Accordingly, the Court afforded Defendant Raymond the opportunity to prove the USAO's "actual knowledge" through circumstantial evidence gleaned from a prolonged effort to obtain the disclosure of relevant files and testimony from the USAO. Applying the "actual knowledge" standard, I now reiterate my finding that the dismissed charges against Defendant Raymond in No. 07cr748 MCA arise out of conduct by him that was actually known to the USAO on or before October 14, 2004, the date of his plea agreement in No. 03cr2066 MV.

C. Sufficiency of the Evidence

The Government's motion to reconsider next asserts that such a finding of actual knowledge is unsupported by the authorities and evidence that the Court considered in its prior ruling. In particular, the Government asserts that "there is not one scintilla of evidence to support a conclusion that Defendant Raymond was charged federally with felon in possession of a firearm in order to obtain his cooperation in the investigation of the AB or anyone else." [Doc. 558, at 9-10.]

Again, this argument employs the fallacy of diversion. The terms of Defendant Raymond's plea agreement in No. 03cr2066 MV do not depend on whether the USAO intended to seek his cooperation at the time the charges were filed in that case. Rather, the question is whether the USAO had actual knowledge of Defendant Raymond's prior conduct by the time the signed plea agreement was tendered to the Court at the change-of-plea hearing.

With sufficient corroboration, it is reasonable to infer that the USAO knew about the murder investigation at issue in this case at the time it solicited Defendant Raymond's cooperation in that investigation. There is undisputed testimony in the record that the USAO conveyed a request for cooperation to Defendant Raymond's counsel, Mr. Gonzales, through Mr. Valencia, the Assistant United States Attorney prosecuting the firearm charge in No. 03cr2066 MV. The remaining question was when this request occurred.

When placed in its proper context and in light of his demeanor which the Court directly observed at the motion hearing, the testimony of Mr. Gonzales credibly indicates that the USAO's request for cooperation came before the date of the change-of-plea hearing in No. 03cr2066 MV. The Government asserts that the testimony of Mr. Valencia can be read to suggest that the request for cooperation came later, when Mr. Valencia delivered certain reports to Mr. Gonzales for purposes of the sentencing hearing in No. 03cr2066 MV. But again, the Court had the opportunity to observe Mr. Valencia's testimony and demeanor in its full context at the motion hearing, and the Court found that he " did not recall any conversations with Mr. Gonzales prior to the plea hearing in October 2004 concerning Defendant Raymond's involvement or possible involvement in the suspected murder in Rio Rancho." [Doc. 548, at 24, citing Doc. 497, Tr. 1-5-09, at 34-35.] An inability to recall such a conversation does not mean that it did not occur.

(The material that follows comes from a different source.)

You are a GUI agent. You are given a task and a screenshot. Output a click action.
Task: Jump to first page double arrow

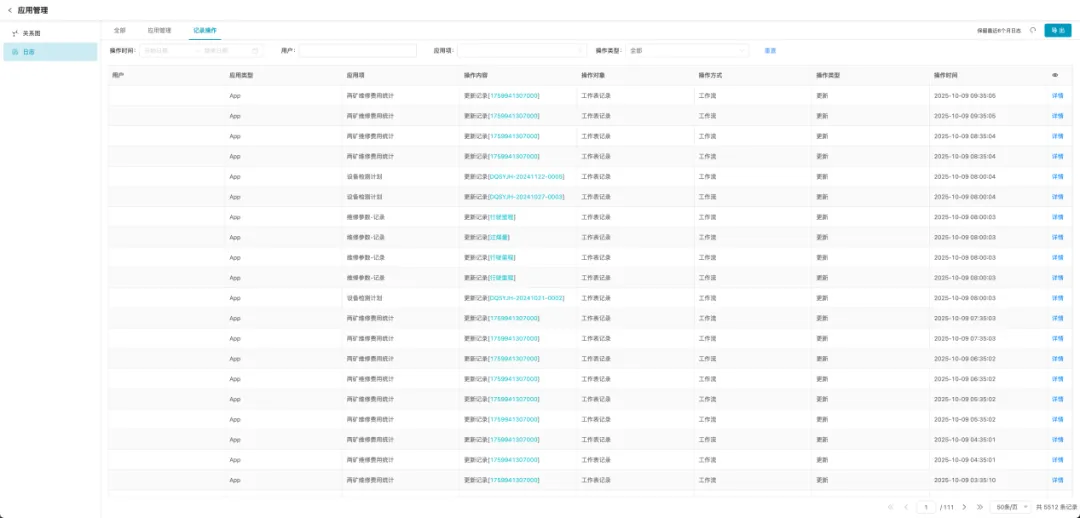click(890, 507)
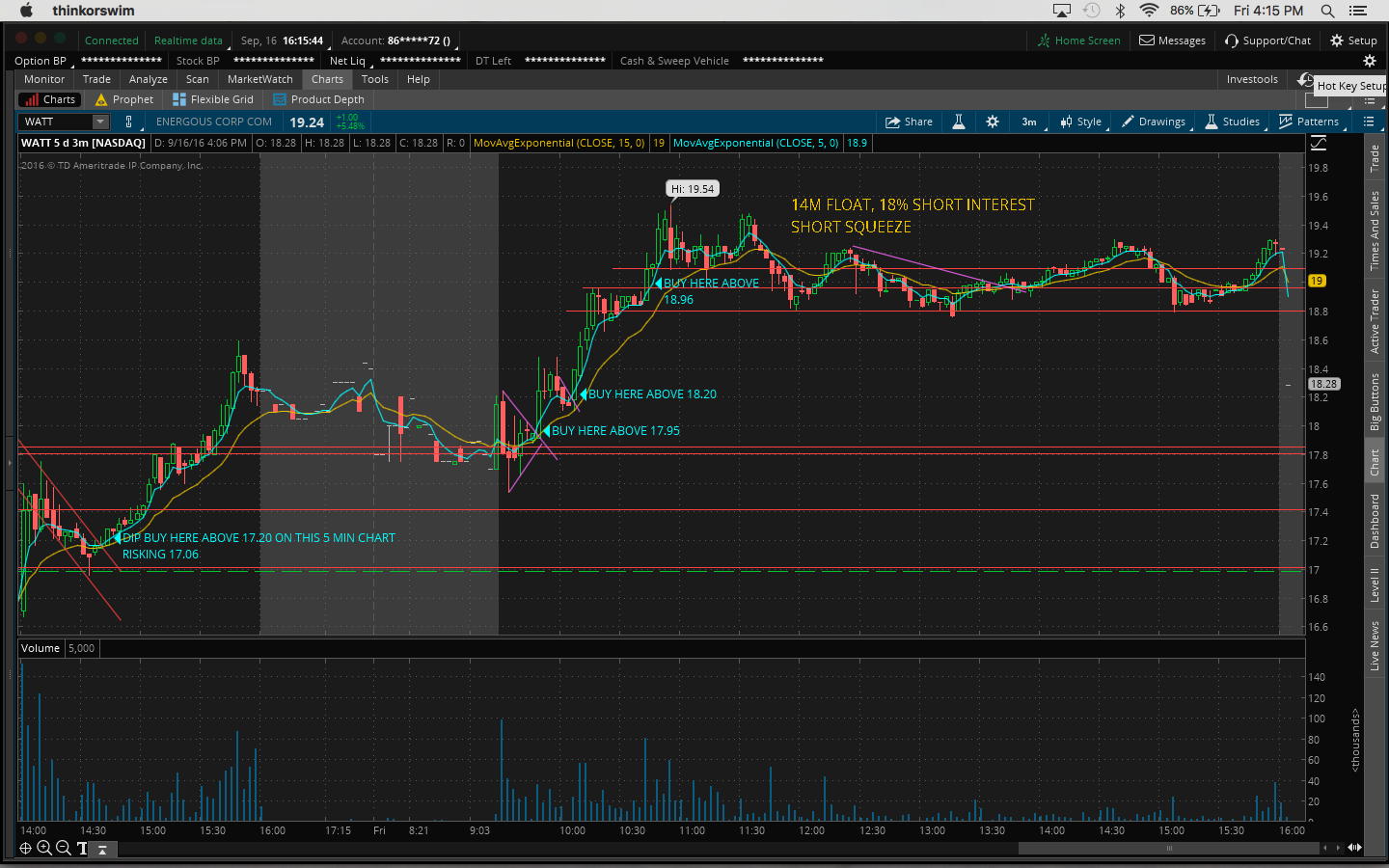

To assist in resolving any conflict or uncertainty in the recollections of Mr. Gonzales and Mr. Valencia, the Court also reviewed a number of factors and determined that they weighed in favor of finding that the USAO had actual knowledge of the conduct in question before the date of the change-of-plea hearing in No. 03cr2066 MV. The Government's Motion to Reconsider [Doc. 558] challenges this determination by employing a "divide-and-conquer analysis" akin to that rejected by our Supreme Court in United States v. Arvizu, 534 U.S. 266, 274 (2002). Under this approach, the Government's motion to reconsider asserts that each factor the Court considered in its prior ruling was by itself readily susceptible to an innocent explanation and was therefore entitled to no weight.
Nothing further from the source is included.